For the past few years, I’ve been part of a writing group for a Scientific Statement from the American Heart Association on the psychological outcomes and interventions for individuals with congenital heart disease (CHD). Spearheaded by Dr. Adrienne Kovacs and Dr. Lazaros Kochilas, our goal was to describe the psychological impacts of CHD across the lifespan and provide strong evidence to support ongoing mental health services and interventions.
Professionally, this endeavor has been incredibly fulfilling as I’m passionate about the holistic care of CHD patients, and I’ve been able to collaborate with people I deeply respect and admire.
Personally, I’ve had an emotional reckoning of sorts.
The normalization of our emotional experience is an important first step. We have been through things that leave a lasting mark on our hearts (literally and figuratively). It’s completely understandable that so many of us carry the emotional load of these experiences. We are not alone, and many of us share similar stressors and difficult emotions.
I’m highly functional despite these emotional challenges, and so it often appears as though I don’t have any of these struggles. As the saying goes, check on your strong friends because they’re carrying the heaviest loads. I often feel like Luisa from Disney’s Encanto, doing my best to stay strong or else I might start to crack!
Last fall, I started to see the cracks in my turtle shell of people pleasing, productivity and achievements. I knew it was time to “walk the walk” and get some help in the form of regular therapy. What I’ve since discovered is how deep my emotional trauma runs and how it impacts interactions with my medical team and within my interpersonal relationships.
I’ve often said that the CHD lived experience is like “waiting for the other shoe to drop” – meaning we’re just waiting for a seemingly inevitable cardiac crisis. We have periods of stable plateau where we can almost forget about our CHD, and then “BOOM” – it’s time for surgery or we start having arrhythmias.
What I often see is that many people don’t address their mental health needs until they are in a time of cardiac crisis. This really is not the best time to try to unearth years of emotional trauma and develop coping skills. It’s never too late, so please, get help whenever you can, but I recommend all of my patients to start getting help while they’re in the stable plateau.

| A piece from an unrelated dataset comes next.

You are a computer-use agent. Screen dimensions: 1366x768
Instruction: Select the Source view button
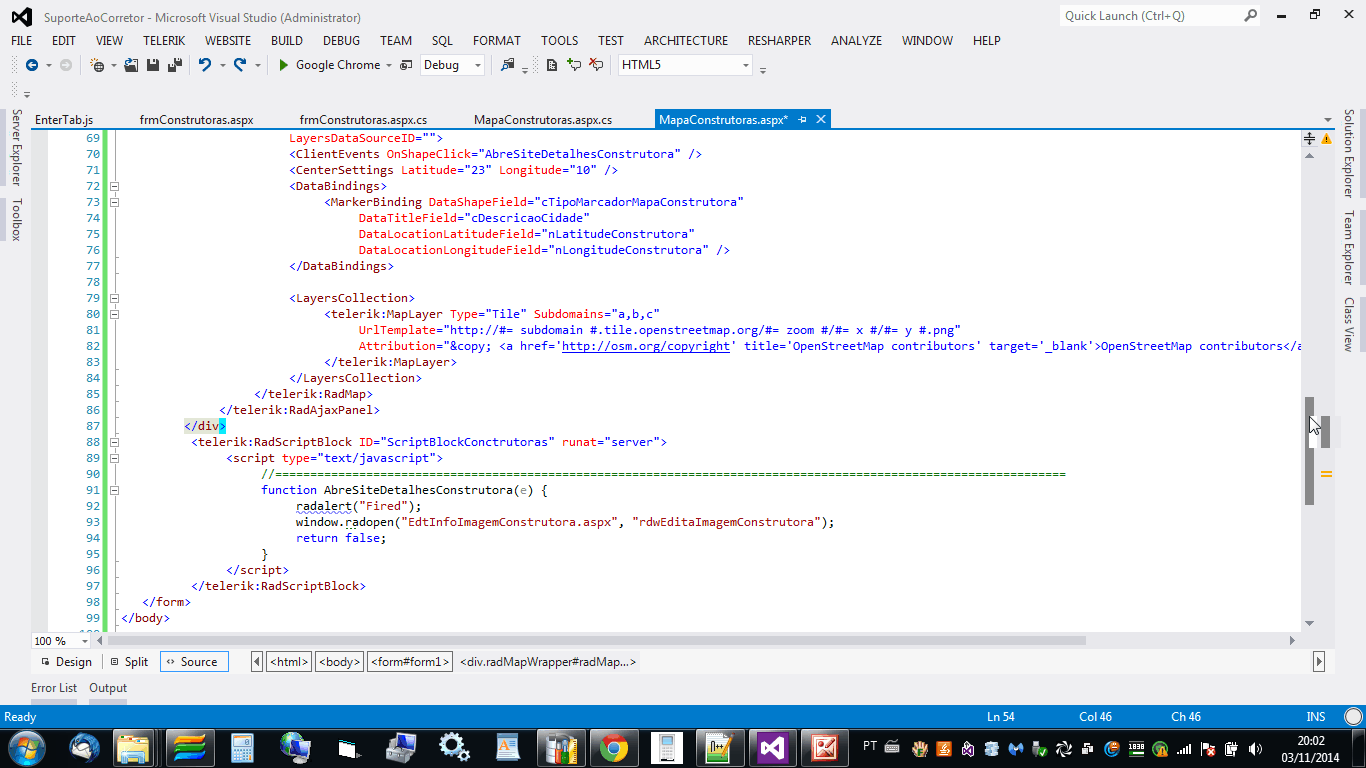tap(193, 662)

Then you’ll have the skills and knowledge to navigate the cardiac crisis, when it does eventually come.
Sadly, I’ve seen many people who leave their cardiac care because their mental health struggles become a barrier. It’s just too hard to face the trigger, and their health suffers or even leads to their premature death. It is heartbreaking for me to witness time and again. When we neglect our mental health needs, we place ourselves at risk for worsening emotional distress, and that impacts our entire health.
Participating in writing this statement, along with my own personal work in therapy, has granted me new insight into the CHD community’s pain and resilience. I’ve been having more open vulnerable discussions with my patients about their emotional struggles because I know how important it is to their cardiac care, and I don’t want anyone to feel alone on this journey.
I encourage all adults with CHD and their support people to read the patient and family information handout that was created to accompany the AHA scientific statement. You can read the handout here. I hope everyone is able to use this information to reflect upon their own experiences, advocate for their care, and strengthen their resilience for the years ahead.